Win for the workers and the industry, loss for the UAW and Obama.
Feel good story of the morning…
Via Daily Caller:
No wonder they wanted card check: I remember, toward the end of the last Bush administration, whippersnappers all the confident young Dem policy warriors repeating labor’s talking points about the need to allow the secret ballot in union recognition elections to be replaced by “card check,” a system in which workers sign cards in the presence of union organizers. Without card check, management would “coerce” workers by pointing out the downside of unionization in mandatory propaganda meetings.
Wasn’t it possible that workers who turned down unions simply looked at what Wagner Act unionism had done, say, to Detroit, and decided for themselves that this wasn’t what they wanted to happen to their company? Nah.

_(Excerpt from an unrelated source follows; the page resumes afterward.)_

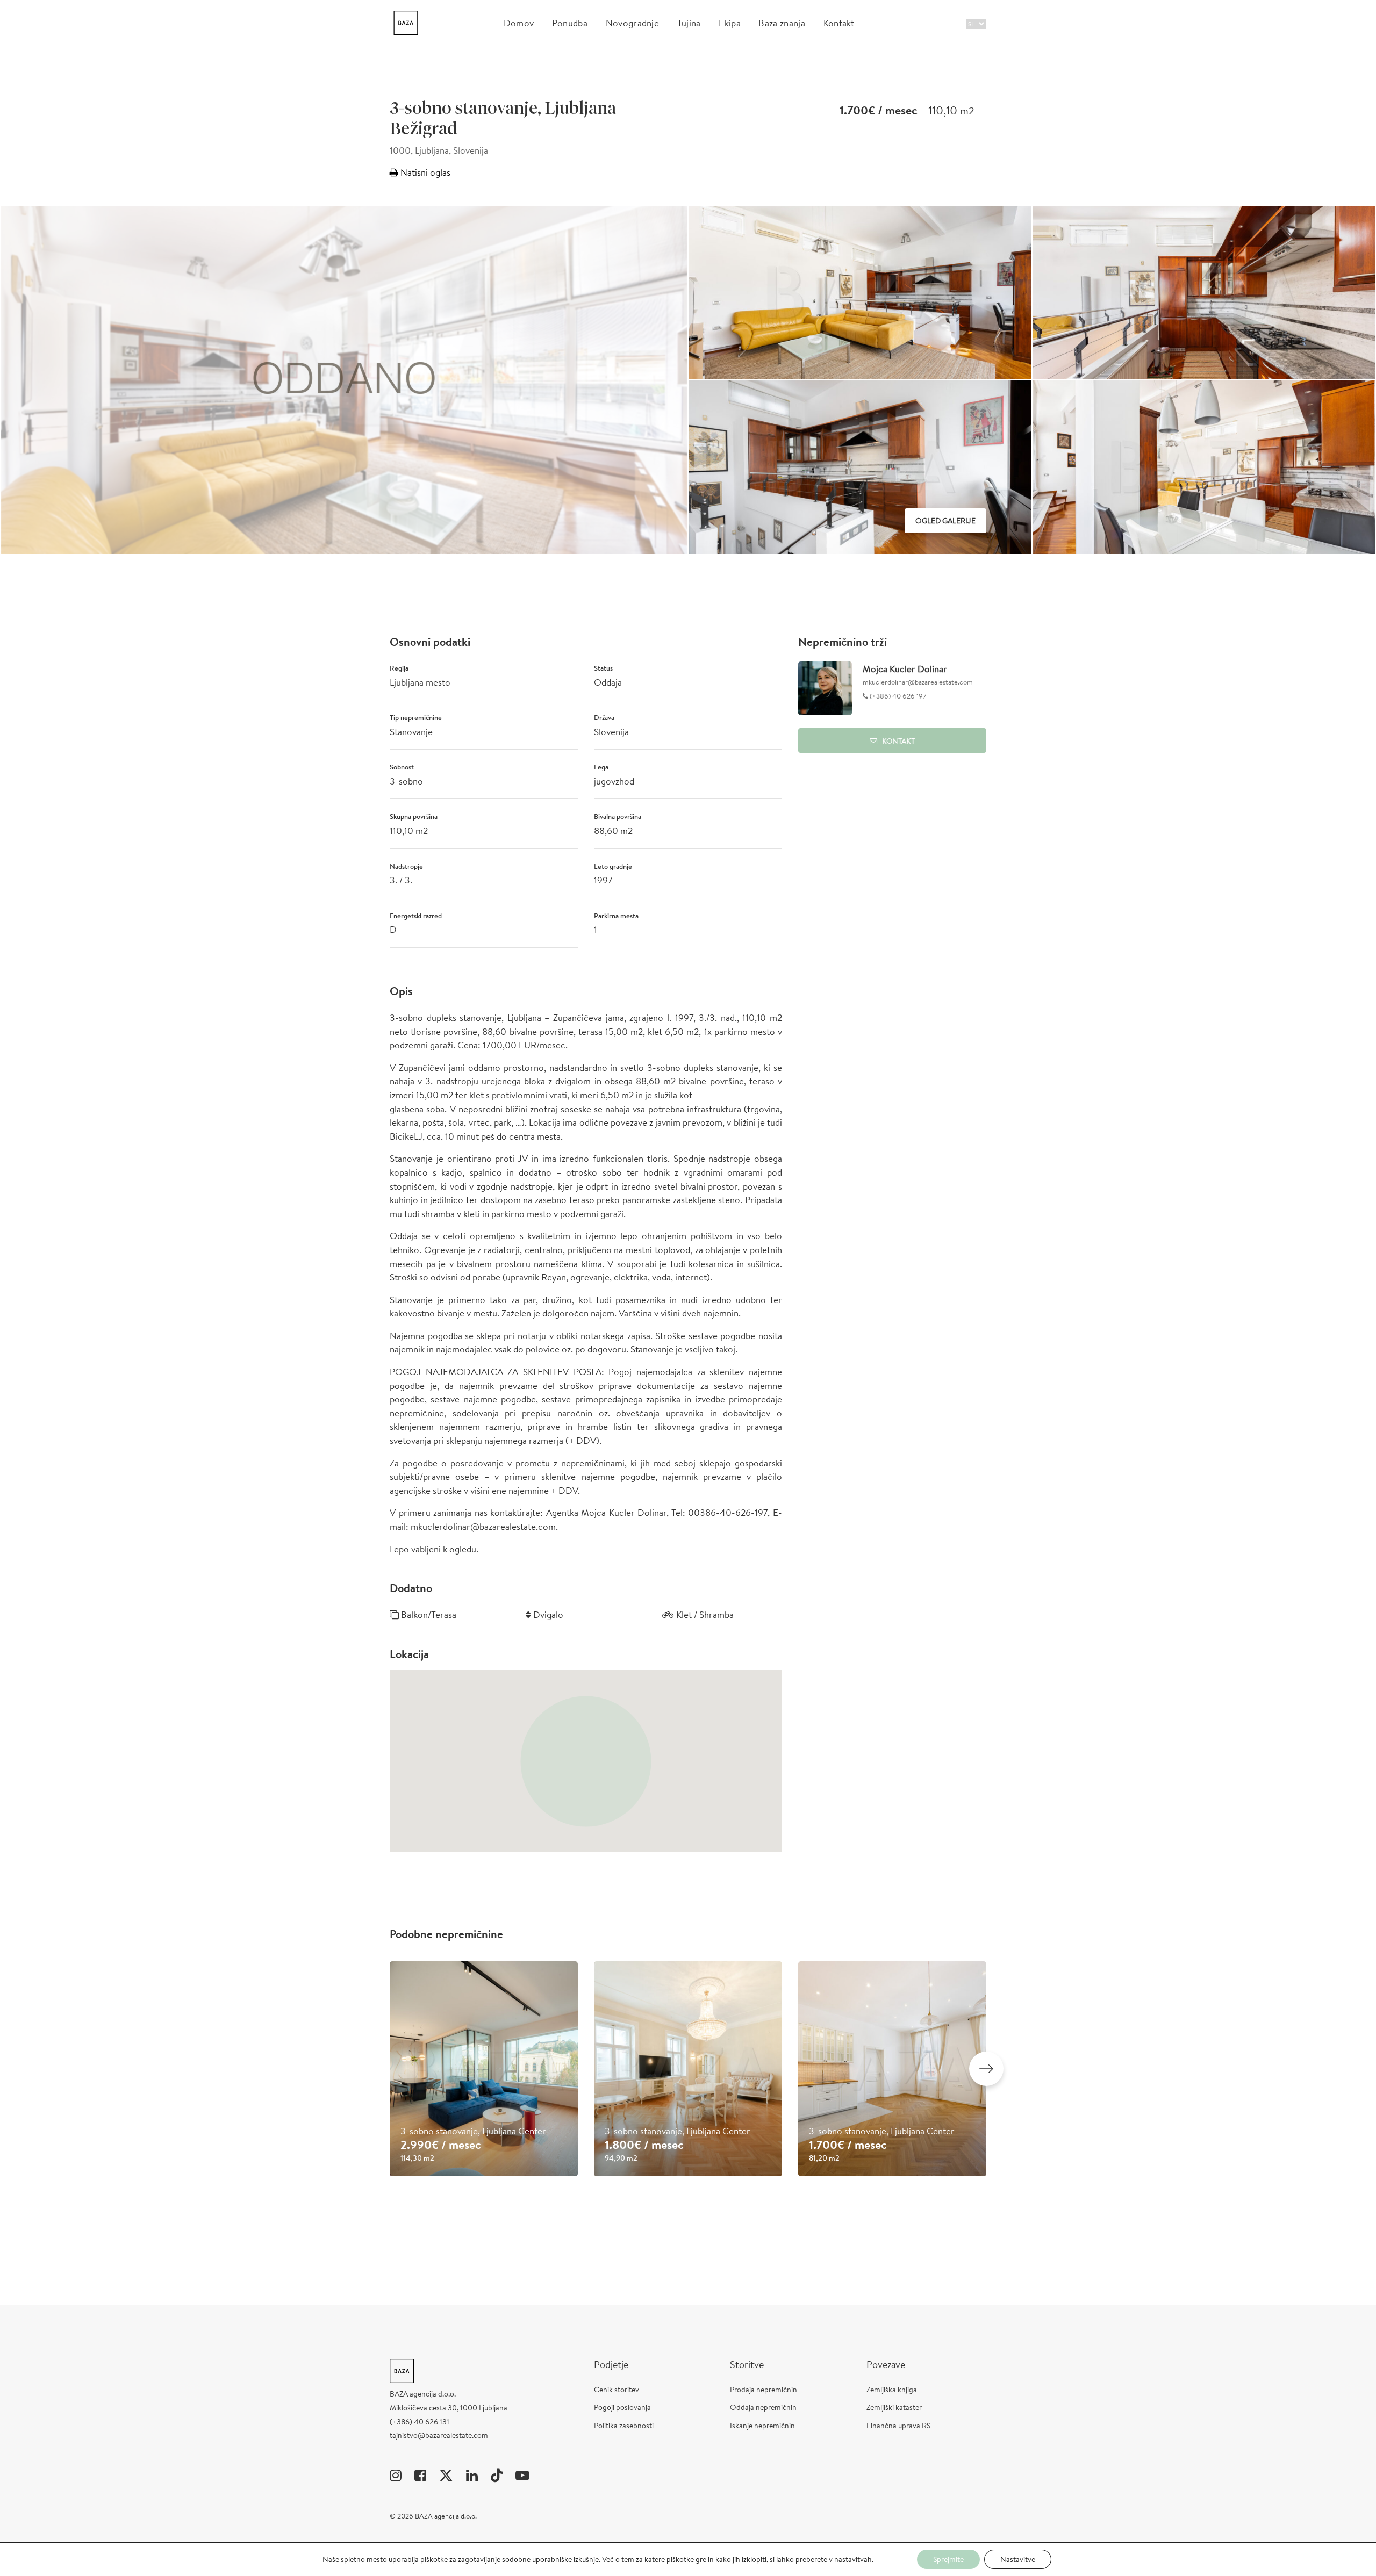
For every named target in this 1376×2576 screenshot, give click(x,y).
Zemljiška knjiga (891, 2389)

Now we know different: At Vokswagen’s Chattanooga factory, the UAW was actually welcomed by the employer. No union-busting propganada sessions. VW, which already has a powerful union back home in Europe, wanted to set up German-style “works councils,” where rank and file employees could have a say in production decisions. But, according to many U.S. labor lawyers, it needed a union partner — otherwise, under the Wagner Act the works councils would be considered an illegal “company union.” The UAW seemed ready to be that partner. UAW organizers were allowed in the plant to make their case. Management didn’t argue back.**
And the workers still said no. In the secret ballot election that concluded Friday, VW’s Chattanooga employees voted against unionizing by a margin of 712 to 626. The UAW couldn’t even win an election it had been handed on a silver platter by management.